Lately I have been reading so many environmental blogs that I just can't keep up with what I should and shouldn't be doing. On the one hand, we've managed to reduce quite a lot of things around our house (water use, electricity use, natural gas consumption, household waste,) but we're really quite poor at other things, like using diesel and gas to get ourselves around. And there's a few things we are just starting to do, like using our own reusable bags for groceries, and things we've been doing for a fair while, like composting and recycling. But the more I read, the more I realize how far short we are of what is really sustainable.
For instance, the people at Causobon's Book and Simple Living point out the necessity of reducing our carbon emissions by 90% of that of an average North American. And they are doing as much as they can to meet that target.
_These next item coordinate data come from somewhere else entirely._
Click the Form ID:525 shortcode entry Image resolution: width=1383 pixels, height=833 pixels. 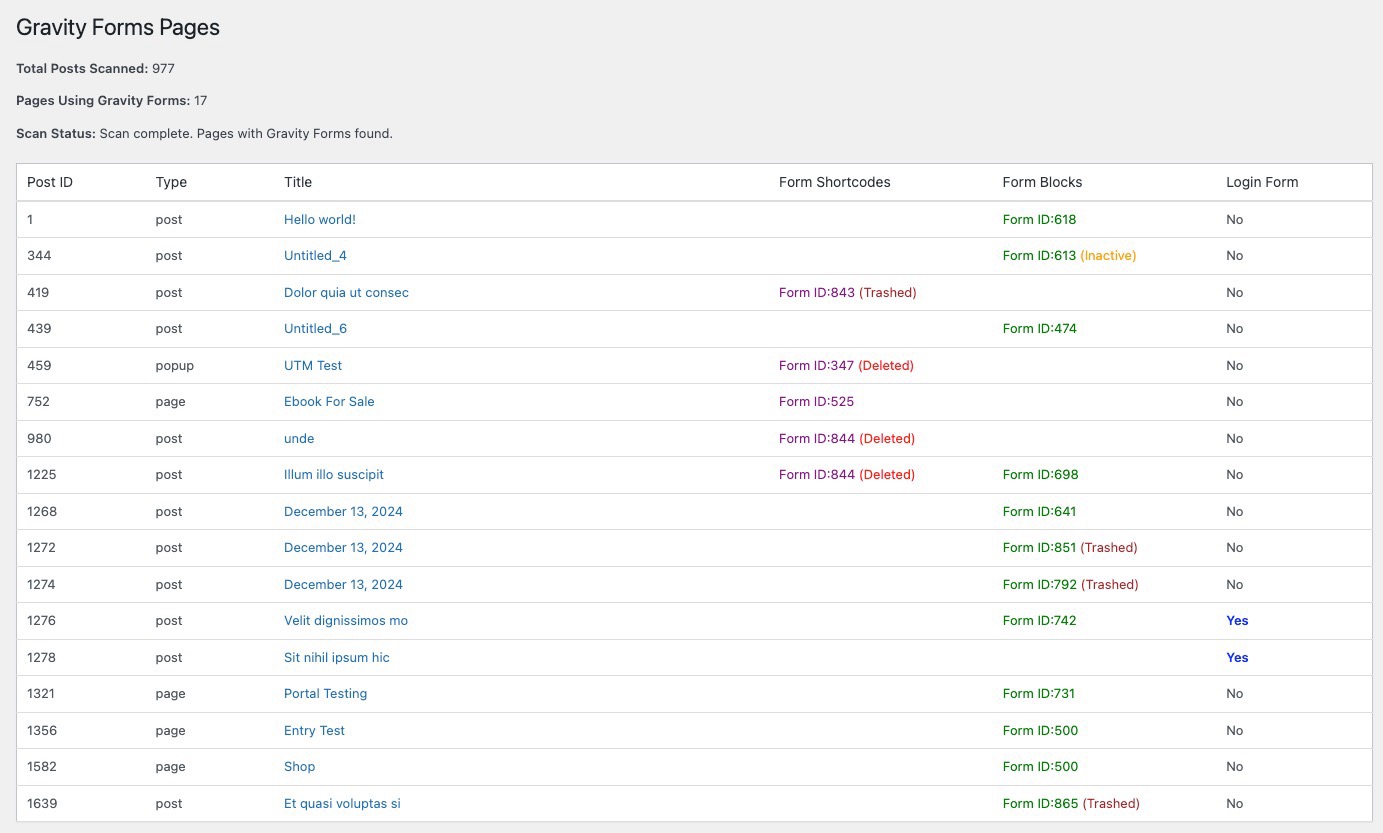816,401
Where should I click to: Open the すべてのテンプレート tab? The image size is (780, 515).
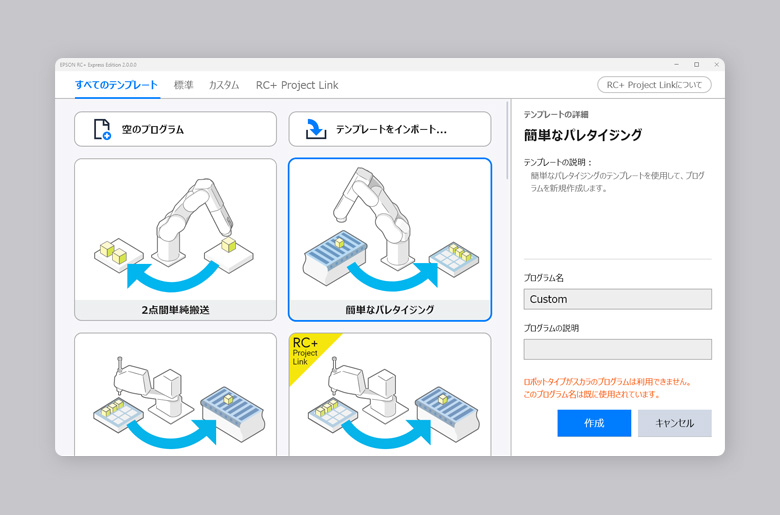point(116,85)
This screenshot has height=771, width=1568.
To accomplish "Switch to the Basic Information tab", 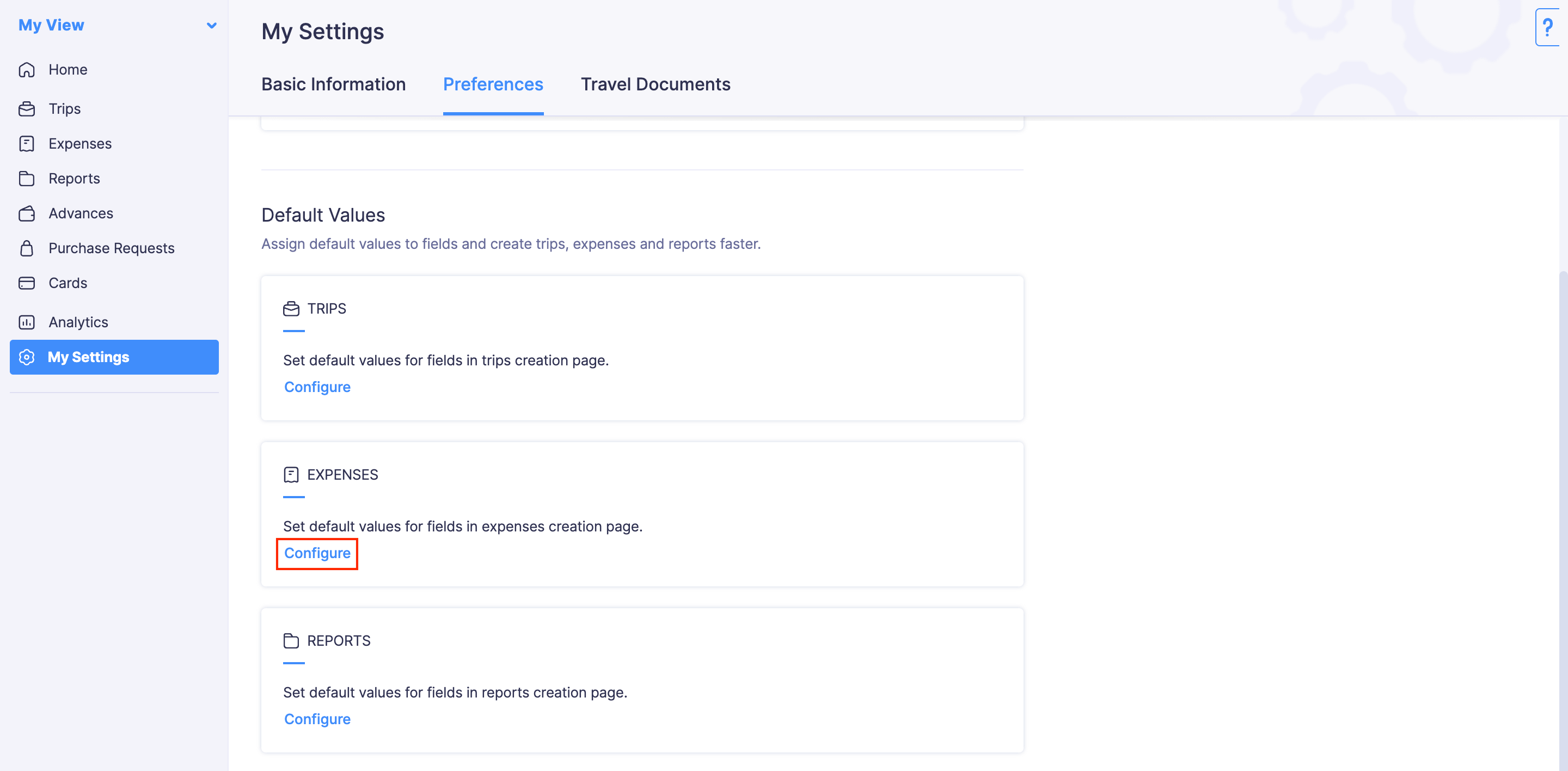I will coord(334,84).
And here I am thinking, somewhat self-righteously, that Gord and I are doing so many good things for the environment when we are not even in-the-ballpark close!
Just now I threw away the detritus of my fast-food supper - a cardboard-box pasta entree and a juice box. I could bring the juice box home to recycle, but I didn't. I could make something else to bring for supper that doesn't come in throw-away packaging, but I didn't.
And then I read at the Little Blog in the Big Woods, that all the climate change info we're being told about now is a conservative, really conservative, estimate of how bad things are going to get and how quickly we're going to get there. How did it come to this for humanity? How have we screwed things up in such a huge way for so long that the luxury for so few comes at the price of slavery and oppression for so many? And how do I accept that I'm one of the privileged few and that it is my responsibility to stop consuming so rampantly, even though it's what I've been used to my whole life.
Time to read some more of the Tao Te Ching, I think.